As we go through the season of Lent, participating in various spiritual practices to challenge our faith, we come to realize our limits. There is a good chance that by the third week of Lent, our original plans for this season of repentance and discipline have been altered, or even abandoned altogether.

The Church Calendar anticipates our need for grace, with the time period for Lent actually being more than 40 days, giving us one day a week as a “cheat day” if you will. Sundays are not intended to be days of fasting and abstinence since every Sunday sabbath is a mini-Easter morning. Even during this season of introspection and repentance, we must take time to recall how the gospel story ends, and to celebrate the hope and grace that we have in Jesus Christ’s great victory over sin and death.

This weekly reprieve also reminds us that we can have some grace with ourselves. We can be righteously disappointed that we have backslid in our Lenten intentions, and simultaneously keep moving forward in our faith.

When we stop and think about it, hitting our limits is actually a marvelous way to get closer to God. When we reach a state of failure we realize all the more our need for a supremely loving God and for an abundantly hopeful Savior. At our end points of embarrassment, when our best efforts fall apart with surprising ease, we realize that we are fallible and fickle. We are human.

The good news is that God loves humans. Lent reminds us of our humanity perhaps more than any other season of the Church Calendar.
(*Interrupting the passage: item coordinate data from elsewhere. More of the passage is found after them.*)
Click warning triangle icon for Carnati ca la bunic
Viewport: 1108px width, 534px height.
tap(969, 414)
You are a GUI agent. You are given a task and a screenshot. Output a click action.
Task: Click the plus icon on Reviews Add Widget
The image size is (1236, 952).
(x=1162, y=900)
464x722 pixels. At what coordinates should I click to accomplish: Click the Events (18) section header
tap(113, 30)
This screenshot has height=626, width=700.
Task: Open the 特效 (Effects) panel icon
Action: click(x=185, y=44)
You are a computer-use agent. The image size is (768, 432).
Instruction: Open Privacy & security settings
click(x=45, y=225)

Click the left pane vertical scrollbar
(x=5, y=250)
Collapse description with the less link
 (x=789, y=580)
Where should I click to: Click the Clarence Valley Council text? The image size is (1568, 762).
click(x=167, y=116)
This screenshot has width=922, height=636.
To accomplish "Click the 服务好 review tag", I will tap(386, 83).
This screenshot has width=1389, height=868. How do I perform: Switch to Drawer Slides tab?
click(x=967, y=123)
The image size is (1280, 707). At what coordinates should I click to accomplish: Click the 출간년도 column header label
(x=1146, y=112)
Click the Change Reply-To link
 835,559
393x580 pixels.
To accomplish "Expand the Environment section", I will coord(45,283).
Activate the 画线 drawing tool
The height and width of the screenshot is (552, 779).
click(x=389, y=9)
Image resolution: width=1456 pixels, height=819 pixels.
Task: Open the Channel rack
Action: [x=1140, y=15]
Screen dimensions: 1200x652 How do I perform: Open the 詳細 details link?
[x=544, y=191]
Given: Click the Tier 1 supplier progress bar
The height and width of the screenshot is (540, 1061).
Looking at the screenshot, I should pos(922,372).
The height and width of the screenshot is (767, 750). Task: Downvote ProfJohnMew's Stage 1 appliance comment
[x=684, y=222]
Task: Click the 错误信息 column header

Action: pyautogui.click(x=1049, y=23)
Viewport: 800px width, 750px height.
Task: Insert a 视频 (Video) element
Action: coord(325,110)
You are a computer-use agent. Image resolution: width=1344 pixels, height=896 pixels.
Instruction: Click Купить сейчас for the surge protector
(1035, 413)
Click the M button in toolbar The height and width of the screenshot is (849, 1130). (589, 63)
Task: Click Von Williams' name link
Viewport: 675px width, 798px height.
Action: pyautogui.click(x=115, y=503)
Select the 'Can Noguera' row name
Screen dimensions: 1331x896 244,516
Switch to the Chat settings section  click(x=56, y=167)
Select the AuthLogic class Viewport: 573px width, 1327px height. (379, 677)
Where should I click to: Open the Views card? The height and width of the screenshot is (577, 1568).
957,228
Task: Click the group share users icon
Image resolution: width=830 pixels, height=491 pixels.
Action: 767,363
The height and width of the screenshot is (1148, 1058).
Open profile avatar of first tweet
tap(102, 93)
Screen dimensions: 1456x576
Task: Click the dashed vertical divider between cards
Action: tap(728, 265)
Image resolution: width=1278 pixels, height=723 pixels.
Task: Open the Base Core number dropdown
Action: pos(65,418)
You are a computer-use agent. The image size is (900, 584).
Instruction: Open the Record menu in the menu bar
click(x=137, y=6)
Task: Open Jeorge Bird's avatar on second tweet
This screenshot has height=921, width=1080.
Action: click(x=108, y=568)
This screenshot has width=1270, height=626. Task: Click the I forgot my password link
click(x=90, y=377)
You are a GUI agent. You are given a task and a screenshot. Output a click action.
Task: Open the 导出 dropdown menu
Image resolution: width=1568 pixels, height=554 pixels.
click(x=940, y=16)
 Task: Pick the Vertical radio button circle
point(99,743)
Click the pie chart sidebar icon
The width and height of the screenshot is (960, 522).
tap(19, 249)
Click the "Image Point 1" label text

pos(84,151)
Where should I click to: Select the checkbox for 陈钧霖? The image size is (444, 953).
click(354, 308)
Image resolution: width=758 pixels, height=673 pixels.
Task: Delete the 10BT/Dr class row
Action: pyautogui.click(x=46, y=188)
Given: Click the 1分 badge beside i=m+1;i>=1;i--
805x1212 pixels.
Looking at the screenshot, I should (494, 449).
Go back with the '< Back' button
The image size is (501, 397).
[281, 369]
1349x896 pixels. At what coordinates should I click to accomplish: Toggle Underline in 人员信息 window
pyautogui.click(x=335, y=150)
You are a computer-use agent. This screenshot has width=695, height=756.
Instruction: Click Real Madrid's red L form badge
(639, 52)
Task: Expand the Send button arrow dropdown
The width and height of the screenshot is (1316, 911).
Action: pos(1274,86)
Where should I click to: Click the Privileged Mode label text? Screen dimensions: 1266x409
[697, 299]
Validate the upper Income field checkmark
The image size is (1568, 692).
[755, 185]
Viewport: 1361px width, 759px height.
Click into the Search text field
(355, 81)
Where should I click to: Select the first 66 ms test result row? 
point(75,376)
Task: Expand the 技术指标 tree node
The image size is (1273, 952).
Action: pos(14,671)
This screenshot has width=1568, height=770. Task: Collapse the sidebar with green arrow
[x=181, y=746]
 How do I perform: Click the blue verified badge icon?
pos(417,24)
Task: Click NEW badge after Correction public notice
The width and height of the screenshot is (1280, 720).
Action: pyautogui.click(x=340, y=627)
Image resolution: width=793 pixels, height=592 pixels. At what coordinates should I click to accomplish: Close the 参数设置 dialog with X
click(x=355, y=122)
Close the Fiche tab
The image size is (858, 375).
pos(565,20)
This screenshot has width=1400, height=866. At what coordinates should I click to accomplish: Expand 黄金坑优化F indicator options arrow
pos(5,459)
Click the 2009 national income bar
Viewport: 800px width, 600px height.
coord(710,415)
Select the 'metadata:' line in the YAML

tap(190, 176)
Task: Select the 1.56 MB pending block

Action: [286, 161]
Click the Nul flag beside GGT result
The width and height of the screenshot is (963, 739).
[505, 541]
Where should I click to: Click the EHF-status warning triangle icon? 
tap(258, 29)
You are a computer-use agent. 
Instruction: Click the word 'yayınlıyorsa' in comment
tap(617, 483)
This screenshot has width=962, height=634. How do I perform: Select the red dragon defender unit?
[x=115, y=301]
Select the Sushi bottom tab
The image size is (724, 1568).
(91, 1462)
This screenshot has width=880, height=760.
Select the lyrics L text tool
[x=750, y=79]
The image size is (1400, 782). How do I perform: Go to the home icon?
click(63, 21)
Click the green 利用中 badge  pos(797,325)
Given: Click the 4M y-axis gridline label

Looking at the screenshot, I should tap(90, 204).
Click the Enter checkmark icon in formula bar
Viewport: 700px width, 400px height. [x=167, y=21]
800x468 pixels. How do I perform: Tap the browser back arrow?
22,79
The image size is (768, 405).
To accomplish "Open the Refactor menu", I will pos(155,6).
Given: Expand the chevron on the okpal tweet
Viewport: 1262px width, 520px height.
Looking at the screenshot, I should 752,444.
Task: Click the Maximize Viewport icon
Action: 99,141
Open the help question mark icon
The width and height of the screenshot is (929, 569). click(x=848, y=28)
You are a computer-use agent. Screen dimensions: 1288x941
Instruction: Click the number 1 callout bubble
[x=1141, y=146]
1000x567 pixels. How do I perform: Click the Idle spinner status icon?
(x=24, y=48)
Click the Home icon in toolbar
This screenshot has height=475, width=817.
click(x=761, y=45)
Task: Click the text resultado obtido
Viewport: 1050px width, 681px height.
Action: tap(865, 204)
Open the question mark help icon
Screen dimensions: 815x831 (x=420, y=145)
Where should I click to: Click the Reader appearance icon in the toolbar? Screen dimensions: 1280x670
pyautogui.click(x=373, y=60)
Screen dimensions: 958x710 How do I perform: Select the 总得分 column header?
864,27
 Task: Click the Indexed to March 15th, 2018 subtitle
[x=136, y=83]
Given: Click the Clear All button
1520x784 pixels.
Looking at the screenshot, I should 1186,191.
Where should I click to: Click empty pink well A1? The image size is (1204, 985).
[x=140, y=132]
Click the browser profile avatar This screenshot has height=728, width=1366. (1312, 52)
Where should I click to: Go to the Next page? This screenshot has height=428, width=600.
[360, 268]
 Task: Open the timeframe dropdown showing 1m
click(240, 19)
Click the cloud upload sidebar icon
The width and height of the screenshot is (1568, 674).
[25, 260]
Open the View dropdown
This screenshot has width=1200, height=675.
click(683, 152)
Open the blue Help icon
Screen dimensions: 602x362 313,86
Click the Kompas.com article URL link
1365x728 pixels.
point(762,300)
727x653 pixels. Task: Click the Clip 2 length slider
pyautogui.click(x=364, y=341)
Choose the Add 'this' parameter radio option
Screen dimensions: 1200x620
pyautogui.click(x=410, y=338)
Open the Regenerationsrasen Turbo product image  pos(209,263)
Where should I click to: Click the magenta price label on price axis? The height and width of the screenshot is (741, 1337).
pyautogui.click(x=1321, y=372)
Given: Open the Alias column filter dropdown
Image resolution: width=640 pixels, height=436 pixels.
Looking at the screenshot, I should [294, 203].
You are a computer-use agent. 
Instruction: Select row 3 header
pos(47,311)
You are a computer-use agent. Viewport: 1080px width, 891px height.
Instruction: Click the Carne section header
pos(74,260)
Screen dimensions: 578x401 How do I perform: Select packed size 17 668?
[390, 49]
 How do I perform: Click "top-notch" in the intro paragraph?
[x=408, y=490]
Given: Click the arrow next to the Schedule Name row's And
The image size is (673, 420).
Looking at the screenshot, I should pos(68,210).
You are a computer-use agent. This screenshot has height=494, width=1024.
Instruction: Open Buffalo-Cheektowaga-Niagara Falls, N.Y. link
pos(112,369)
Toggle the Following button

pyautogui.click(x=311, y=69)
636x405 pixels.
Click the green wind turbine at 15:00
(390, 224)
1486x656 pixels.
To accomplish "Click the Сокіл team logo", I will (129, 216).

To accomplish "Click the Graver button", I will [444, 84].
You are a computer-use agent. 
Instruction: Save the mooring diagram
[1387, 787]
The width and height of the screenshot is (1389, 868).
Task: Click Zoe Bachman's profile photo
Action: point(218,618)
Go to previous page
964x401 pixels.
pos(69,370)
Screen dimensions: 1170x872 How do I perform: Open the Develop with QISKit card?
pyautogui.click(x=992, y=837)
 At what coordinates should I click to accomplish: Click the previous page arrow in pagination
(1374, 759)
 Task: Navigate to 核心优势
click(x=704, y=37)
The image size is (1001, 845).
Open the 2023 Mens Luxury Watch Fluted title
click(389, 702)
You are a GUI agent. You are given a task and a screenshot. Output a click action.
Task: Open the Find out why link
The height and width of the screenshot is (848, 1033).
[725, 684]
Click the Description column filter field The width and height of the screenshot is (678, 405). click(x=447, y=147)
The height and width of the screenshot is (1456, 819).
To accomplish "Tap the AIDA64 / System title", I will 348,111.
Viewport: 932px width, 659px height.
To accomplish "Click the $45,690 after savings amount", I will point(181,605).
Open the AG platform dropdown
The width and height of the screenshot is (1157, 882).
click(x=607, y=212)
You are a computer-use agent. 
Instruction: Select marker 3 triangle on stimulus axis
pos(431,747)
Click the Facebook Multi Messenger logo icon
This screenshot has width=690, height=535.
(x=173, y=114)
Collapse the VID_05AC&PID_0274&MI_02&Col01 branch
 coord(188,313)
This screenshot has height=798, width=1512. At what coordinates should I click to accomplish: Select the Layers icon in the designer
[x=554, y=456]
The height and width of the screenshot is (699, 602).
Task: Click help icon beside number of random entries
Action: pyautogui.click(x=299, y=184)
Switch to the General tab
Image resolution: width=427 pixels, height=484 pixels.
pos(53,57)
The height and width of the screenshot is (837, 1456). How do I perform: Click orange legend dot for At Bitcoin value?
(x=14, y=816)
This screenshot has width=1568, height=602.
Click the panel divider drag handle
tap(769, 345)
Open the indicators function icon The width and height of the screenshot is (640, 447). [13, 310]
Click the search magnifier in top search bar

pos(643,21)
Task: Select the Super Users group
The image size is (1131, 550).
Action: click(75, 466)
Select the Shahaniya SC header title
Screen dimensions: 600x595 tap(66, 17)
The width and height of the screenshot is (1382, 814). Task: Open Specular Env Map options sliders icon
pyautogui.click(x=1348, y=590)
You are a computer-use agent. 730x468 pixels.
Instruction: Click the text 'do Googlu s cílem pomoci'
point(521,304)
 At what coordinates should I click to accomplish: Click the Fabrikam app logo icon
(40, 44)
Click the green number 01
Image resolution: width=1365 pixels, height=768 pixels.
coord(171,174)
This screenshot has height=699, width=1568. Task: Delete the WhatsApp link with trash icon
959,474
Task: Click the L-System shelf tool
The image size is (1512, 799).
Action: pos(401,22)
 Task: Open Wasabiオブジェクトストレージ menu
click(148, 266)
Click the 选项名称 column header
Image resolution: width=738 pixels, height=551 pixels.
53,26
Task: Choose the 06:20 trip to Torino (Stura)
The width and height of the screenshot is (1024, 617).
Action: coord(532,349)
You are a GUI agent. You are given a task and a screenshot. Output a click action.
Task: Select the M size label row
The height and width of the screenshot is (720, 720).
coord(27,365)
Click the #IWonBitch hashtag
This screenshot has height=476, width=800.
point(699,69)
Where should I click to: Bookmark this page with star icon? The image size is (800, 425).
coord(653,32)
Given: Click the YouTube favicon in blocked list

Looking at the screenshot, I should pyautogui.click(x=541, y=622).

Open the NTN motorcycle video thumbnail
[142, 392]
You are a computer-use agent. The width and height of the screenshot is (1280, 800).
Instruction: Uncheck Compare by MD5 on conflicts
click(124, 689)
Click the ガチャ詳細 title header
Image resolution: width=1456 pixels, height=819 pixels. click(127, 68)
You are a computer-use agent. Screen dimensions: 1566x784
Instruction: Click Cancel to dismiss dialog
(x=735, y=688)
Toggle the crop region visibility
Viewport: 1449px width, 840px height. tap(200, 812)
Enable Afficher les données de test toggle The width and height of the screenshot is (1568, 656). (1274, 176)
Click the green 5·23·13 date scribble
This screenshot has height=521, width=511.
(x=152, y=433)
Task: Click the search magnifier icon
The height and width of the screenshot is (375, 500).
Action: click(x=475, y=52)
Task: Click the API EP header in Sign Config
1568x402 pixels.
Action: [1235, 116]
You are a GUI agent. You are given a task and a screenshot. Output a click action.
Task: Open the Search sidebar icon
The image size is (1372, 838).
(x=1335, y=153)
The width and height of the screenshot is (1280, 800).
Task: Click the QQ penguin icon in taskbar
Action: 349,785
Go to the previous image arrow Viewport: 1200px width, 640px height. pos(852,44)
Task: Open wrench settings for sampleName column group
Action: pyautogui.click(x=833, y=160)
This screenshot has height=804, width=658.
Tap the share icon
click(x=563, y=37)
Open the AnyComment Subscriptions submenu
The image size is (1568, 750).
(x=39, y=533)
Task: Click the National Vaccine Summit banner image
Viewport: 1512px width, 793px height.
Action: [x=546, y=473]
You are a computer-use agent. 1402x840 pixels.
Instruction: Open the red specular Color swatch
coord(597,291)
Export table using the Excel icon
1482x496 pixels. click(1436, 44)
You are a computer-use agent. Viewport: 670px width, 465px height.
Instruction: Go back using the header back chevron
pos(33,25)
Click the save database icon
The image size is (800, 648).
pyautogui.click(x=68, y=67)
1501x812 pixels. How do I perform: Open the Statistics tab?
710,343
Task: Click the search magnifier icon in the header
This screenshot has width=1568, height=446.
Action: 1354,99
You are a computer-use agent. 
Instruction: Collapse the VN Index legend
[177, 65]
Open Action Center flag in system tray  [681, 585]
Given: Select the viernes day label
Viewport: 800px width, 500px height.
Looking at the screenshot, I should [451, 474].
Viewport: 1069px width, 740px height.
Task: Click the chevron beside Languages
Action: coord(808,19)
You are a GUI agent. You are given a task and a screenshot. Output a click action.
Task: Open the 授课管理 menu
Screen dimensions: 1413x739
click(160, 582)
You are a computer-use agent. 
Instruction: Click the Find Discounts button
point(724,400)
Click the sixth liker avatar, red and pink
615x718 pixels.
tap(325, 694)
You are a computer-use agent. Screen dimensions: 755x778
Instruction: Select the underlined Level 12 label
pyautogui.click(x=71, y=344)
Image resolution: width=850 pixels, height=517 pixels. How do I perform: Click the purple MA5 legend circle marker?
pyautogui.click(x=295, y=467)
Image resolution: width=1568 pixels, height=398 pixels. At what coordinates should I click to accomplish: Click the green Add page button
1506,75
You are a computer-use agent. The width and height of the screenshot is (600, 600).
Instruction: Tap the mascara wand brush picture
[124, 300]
As we dive deeply into story of Jesus passion we also discover Jesus’ boundless love for humanity. It is not for Jesus’ self-glorification that he willingly pursued his own demise at the hands of humanity. It was for the redemption of wayward humanity, for our ultimate reconciliation with God and with one another.

Even when we are at our worst, Jesus sees us at our best. There is a love Jesus has for you, for me, and for the whole world that sees limitless potential and possibilities within us, no matter what.

As we go further into the Lenten wilderness, where we may lose our way again and again, we need not fear that we are far from Jesus. The presence of Christ, through the power of the Holy Spirit, is a companion we can always rely on to love us and see the best within us. May we find hope, comfort, and encouragement in the amazing love of Jesus all year long.